I also don’t like that it places too much of the emphasis on the gift receiving aspect of the holiday. Sending letters and asking for things. It also highlights the economic disparity and is painful for a lot of families when the kids are requesting items a family cannot afford. I’ve heard there have been school administrators who have sent letters home to parents asking them to limit the presents distributed by “Santa” so kids aren’t wondering why Santa was more generous to some classmates than others. I also have absolutely no desire to spend hours queuing at the mall for my daughter to sit on some stranger’s lab while I hope he’s not molesting her (I’m not saying all mall Santas are pedophiles, but just saying if you are one, being mall Santa is a good gig)
My friend Amy made a few very valid points. First, threatening to call Santa to report bad behaviors is an effective deterrent. It’s a useful parenting tool. Secondly, you don’t want your kid to be the asshole who ruins it for everyone else. I spoke with a few like minded friends who were trying to promote that Santa is more of a concept. It’s the idea of selflessly giving to others. Anyone can be a Santa. I was ready to get on board with that, but the key distinction is that their kids aren’t in Pre-school where not only is Santa discussed, but he even visited Kate’s school. (Of note, the only thing I could find as a Montessori approved gender neutral gift under $10 for “Santa” to distribute was a Play Doh set and I silently apologized to the Mom of the kid who got this gift. Karma must be laughing, as Kate came home with the gift I brought in. Two other moms whose kids go to different schools also received their own gifts. Is this a thing schools do just in case someone buys Play Doh?)

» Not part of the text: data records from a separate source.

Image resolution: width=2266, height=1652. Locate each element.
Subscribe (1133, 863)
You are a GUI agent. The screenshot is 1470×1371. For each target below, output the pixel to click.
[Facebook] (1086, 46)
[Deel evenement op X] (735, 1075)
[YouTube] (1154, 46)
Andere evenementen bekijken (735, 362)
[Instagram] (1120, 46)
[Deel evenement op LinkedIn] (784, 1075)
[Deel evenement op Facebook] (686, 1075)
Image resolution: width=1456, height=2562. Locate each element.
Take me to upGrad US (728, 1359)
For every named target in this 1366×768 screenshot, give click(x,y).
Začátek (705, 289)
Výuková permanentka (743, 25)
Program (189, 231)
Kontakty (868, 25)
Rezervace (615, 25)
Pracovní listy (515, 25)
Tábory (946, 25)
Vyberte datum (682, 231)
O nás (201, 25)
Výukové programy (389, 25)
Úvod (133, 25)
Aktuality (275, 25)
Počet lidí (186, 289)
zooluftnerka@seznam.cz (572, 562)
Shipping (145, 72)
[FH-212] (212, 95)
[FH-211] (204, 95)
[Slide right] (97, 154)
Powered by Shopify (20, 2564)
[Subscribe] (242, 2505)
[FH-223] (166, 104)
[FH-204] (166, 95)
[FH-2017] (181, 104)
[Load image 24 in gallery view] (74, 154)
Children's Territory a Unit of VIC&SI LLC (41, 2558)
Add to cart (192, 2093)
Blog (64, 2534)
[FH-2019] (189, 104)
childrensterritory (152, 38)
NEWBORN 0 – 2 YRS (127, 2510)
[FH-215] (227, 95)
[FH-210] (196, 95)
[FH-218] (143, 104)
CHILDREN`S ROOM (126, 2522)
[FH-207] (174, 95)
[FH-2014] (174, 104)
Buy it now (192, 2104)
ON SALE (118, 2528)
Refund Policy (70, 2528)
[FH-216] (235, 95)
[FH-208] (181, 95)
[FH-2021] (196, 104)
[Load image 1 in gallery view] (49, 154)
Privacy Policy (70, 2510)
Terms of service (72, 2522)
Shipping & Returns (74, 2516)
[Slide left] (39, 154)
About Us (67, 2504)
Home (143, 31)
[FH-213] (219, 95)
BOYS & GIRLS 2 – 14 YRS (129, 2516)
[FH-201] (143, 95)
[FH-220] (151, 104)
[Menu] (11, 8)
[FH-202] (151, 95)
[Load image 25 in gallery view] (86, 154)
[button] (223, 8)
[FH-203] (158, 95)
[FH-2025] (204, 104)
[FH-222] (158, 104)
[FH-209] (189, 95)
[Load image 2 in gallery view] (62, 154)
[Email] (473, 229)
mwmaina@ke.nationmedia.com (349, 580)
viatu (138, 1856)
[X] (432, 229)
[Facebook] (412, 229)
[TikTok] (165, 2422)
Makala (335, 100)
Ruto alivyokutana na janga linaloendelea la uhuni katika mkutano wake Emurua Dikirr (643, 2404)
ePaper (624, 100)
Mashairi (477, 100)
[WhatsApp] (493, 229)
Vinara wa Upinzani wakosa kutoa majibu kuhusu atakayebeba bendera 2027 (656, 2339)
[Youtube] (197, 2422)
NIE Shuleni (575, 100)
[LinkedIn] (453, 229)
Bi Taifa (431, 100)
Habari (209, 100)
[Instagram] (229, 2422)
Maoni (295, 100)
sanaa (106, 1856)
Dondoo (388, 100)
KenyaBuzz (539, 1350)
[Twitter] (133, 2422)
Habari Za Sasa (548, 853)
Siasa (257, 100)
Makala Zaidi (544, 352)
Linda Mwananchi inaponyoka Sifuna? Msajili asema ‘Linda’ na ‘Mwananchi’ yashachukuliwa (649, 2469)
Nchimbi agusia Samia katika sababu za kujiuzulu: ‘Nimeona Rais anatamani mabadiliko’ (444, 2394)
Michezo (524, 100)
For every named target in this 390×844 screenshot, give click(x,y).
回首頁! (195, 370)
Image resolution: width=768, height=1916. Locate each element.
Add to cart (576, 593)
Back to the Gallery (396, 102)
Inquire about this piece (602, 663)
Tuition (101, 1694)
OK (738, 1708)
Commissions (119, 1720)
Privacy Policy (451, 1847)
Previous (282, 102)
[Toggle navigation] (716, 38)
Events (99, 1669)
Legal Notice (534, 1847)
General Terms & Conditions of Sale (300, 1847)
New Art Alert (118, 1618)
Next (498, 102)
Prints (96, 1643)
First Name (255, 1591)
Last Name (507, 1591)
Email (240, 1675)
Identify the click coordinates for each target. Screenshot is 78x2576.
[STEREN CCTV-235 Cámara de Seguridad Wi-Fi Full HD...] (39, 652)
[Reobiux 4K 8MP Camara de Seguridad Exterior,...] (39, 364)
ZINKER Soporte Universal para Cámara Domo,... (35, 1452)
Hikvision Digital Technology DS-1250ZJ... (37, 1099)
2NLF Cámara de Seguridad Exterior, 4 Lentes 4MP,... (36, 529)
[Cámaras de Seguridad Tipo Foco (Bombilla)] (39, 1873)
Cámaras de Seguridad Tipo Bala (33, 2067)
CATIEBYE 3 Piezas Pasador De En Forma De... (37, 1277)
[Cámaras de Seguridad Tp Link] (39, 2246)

Last year on a Target clearance sale, I bought an activity advent calendar to use for this Christmas season, which was really to appease my mom who I knew would ask it I were doing an advent calendar. To my surprise, she really got into it and did the activities (coloring, a maze, matching etc..) every day, which all featured Santa. I decided I would take a “I will neither confirm nor deny approach” which I know is the proverbial ostrich burying her head in the sand. Then she found her Peppa Camper van that I didn’t get around to wrapping in my closet. It was a a total #momfail. As I had to rush out to get to the gym, Husband pulled the “Santa couldn’t fit this on his sleigh, so he gave it to us early…” line. So maybe that was some confirmation; but she heard it from him not me. My parents were the ones who helped Kate set out the cookies and milk and carrot for reindeer and then staged the empty glass and cookie crumbs.
Overall, we had a great Christmas. I felt we hit just the right number of presents. As she is really into playing “store” her gifts included a cash register, shopping cart and basket, more food, a small shelf and an Antsy Pantsy stand that works as a till. We didn’t designate any presents as being from Santa, but she seemed to appreciate the concept of Santa. I’ll have to figure out what to do next year.